Monday, October 13, 2014


When my kids would come home from University, one of the first things they did was open the cupboards and fridge to check out what there was to eat: Sooooo much food, sooooo many options! Above is my fridge door - nary room for one more jar or bottle. This is what you call a "first world problem." And it is not uncommon. I'm sure many of us have a grandparent with a full fridge including 30 year old Miracle Whip. 

But not all of us in Canada have this problem. In fact, there are a number of fridges with nothing but ketchup, white bread and maybe some juice on empty shelves. 
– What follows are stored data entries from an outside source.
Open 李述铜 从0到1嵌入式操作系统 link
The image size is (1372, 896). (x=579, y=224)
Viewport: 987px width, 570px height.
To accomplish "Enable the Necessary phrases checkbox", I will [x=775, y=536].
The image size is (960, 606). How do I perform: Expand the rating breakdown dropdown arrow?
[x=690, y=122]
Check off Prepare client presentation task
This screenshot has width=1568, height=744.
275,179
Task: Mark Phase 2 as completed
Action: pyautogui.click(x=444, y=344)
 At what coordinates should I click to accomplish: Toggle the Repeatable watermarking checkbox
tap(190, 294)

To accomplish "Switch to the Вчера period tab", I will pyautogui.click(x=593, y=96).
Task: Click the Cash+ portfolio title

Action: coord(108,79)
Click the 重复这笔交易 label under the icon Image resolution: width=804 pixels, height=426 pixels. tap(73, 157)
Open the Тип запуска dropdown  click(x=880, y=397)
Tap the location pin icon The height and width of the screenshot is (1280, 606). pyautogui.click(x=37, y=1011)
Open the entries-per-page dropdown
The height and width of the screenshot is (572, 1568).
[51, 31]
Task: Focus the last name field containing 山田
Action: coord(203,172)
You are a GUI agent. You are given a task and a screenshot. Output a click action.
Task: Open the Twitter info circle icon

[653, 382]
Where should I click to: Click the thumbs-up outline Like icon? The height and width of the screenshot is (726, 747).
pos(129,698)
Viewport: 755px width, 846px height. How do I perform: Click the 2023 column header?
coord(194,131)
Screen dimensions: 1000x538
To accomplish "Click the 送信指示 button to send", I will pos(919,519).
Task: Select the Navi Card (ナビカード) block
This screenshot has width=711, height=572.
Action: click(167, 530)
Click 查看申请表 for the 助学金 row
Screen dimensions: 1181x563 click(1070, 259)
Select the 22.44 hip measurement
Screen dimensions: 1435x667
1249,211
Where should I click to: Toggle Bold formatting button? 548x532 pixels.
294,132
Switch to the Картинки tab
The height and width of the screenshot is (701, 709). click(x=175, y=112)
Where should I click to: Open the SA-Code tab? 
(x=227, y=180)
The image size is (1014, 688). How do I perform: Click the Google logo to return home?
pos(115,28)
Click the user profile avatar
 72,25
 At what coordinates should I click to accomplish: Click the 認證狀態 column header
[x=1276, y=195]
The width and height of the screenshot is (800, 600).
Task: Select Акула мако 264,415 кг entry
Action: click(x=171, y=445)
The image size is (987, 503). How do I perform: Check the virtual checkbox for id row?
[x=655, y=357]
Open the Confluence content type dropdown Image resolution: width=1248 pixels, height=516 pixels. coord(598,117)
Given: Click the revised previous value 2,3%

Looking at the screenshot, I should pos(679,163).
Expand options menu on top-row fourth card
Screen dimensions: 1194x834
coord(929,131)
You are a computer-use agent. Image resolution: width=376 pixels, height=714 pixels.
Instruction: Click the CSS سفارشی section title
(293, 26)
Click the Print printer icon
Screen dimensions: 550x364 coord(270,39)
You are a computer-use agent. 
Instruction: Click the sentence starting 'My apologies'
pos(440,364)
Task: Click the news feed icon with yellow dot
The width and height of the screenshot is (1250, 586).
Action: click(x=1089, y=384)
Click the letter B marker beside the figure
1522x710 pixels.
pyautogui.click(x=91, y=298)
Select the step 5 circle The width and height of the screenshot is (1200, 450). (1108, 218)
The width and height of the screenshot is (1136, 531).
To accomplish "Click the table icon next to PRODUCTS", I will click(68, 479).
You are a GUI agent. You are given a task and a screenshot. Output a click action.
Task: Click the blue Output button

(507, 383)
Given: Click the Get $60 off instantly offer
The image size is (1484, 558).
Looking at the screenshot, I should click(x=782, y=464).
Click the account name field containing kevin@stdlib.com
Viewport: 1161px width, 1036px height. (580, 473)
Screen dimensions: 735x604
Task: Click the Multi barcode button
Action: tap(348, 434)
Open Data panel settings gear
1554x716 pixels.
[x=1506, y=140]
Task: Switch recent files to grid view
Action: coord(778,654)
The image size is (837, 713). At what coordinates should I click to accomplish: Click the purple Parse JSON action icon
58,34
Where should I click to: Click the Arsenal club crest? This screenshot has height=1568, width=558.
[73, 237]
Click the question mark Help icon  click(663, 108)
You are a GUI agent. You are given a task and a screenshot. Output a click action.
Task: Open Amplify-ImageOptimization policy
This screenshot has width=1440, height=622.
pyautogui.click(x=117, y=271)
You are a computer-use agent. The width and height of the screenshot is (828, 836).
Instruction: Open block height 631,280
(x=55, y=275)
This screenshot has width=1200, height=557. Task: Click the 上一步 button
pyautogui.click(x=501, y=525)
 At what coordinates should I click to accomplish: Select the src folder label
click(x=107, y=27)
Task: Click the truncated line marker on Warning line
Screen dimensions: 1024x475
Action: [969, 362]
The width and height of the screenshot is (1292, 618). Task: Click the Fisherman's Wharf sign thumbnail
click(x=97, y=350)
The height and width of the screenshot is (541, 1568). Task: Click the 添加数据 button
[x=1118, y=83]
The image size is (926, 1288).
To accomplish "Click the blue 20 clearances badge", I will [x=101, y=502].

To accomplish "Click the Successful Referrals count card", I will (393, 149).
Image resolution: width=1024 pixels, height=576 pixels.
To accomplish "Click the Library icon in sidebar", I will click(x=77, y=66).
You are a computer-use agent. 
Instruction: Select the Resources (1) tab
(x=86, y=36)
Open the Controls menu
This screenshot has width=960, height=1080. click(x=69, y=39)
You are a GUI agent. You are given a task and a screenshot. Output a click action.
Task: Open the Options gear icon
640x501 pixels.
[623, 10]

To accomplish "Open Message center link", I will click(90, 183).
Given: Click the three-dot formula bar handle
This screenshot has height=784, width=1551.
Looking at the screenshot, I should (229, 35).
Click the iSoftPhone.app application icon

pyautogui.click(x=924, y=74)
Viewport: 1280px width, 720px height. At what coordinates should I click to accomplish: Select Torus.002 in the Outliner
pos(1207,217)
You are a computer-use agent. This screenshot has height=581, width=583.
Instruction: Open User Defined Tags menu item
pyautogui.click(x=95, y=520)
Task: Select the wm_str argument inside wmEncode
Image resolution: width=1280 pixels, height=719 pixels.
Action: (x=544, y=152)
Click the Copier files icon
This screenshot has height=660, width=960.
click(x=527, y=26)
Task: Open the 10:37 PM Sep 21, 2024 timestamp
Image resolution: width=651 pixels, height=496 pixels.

At the drop-in centre I volunteer at the patrons want triple-triple coffee and hot chocolate made with 3 packets. They want the sugar rush and energy kick. We always have a snack of cookies, chips or sometimes  cheese and crackers. Occasionally we have a cake to celebrate someone's birthday. Many struggle with addictions and mental disabilities. Their fridges are usually bare and most are dependent on ODSP, the Ontario disability support program, for finances. At the beginning of the month the cheque is fresh and there is food to be had, but by the end of the month, the cheque is gone and they are hungry. 

This is Thanksgiving weekend here in Canada where we celebrate our abundance. And rightly so. At my in-laws there was so much food we had no room left at the table. Everyone had more than they could possibly need to eat. The next day at my parents house was another amazing meal - except for the mushy peas (blech...)

I hope you have all had your favourites and celebrated the abundance most of us are privileged with. But, let's remember not everyone has such plenty, which is even more reason to be thankful for what you have.